Согласно Беку, обычная цена раба составляла в Афинах от 100 до 200 драхм (от 80 до 160 марок). Ксенофонт говорит, что она колебалась между 50 и 1000 драхмами. Аппиан рассказывает, что в Понте военнопленные были проданы по 4 драхмы (около трех марок) за голову. За Иосифа, которого братья продали в Египет, они выручили всего 20 сиклей (18 марок).
Хорошая верховая лошадь стоила гораздо дороже, чем раб. Во времена Аристофана она стоила около 12 мин (почти 1000 марок).
Но те же самые войны, которые доставляли дешевых рабов, разоряли многих крестьян, составлявших тогда главное ядро армии. Если крестьянин должен был уйти на войну, то хозяйство его, вследствие недостатка в рабочей силе, все больше приходило в упадок. И если разорившийся крестьянин не мог переселиться в соседний город, чтобы тянуть там лямку, как ремесленник или люмпен-пролетарий, то он брался за разбойничий промысел. Так возникли многочисленные преступления и преступники. Охота на последних доставляла новых рабов. Смирительные дома были тогда неизвестны. Они представляют продукт капиталистического способа производства. Кого не распинали, того присуждали к принудительному труду.

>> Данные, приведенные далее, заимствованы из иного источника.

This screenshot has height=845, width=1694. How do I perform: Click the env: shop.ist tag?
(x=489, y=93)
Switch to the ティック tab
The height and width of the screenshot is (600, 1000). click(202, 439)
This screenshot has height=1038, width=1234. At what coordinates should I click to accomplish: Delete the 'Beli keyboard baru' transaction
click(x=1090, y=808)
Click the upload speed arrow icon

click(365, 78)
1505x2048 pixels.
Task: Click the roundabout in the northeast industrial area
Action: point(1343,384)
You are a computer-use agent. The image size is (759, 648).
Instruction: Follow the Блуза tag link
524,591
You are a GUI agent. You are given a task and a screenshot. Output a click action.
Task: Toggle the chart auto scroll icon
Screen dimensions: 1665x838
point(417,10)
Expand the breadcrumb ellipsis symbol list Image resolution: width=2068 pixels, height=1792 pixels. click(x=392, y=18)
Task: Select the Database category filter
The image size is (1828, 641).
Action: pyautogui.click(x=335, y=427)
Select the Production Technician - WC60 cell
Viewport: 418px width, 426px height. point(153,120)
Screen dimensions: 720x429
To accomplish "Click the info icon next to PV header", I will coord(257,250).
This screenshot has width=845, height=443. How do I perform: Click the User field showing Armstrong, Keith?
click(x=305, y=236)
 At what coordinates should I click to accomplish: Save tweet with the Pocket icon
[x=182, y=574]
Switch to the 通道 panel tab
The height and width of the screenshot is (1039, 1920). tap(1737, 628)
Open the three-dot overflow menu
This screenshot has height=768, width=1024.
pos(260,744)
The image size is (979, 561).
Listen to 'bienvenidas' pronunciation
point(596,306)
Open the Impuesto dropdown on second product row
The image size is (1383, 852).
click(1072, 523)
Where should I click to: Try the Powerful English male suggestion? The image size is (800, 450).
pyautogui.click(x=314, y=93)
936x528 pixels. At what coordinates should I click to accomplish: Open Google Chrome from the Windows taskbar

Таким образом, временами скоплялись бесчисленные отряды крайне дешевых рабов, положение которых было отчаянное. Об этом свидетельствуют, между прочим, испанские серебряные рудники, принадлежавшие в древности к богатейшим.
«Сначала, – рассказывает Диодор об этих рудниках, – горным делом занимались частные люди и приобретали огромные богатства, потому что руда лежала неглубоко и ее находили в огромных количествах. После, когда Иберией (Испанией) овладели римляне, рудники попали в руки жадных италиков, которым они доставляли огромное богатство. Они купили множество рабов и отдали их под надзор особых надсмотрщиков… Те рабы, которые работают в этих рудниках, приносят своему господину невероятные доходы, но многие из них вынуждены работать под землей, напрягая день и ночь все свои силы, и умирают от чрезмерного труда. Они не получают при этом никакого отдыха, и побои надсмотрщиков заставляют их выносить страшные лишения и работать до полного истощения. Те, что посильнее и выносливее, только удлиняют свои муки, которые делают для них смерть более желательной, чем жизнь».[26]26
Диодор Сицилийский. Историческая библиотека. V. 36, 38. Ср. Цитату из этого же сочинения, которую приводит Маркс в «Капитале» (Маркс К., Энгельс Ф. Соч. Т. 23. С. 247).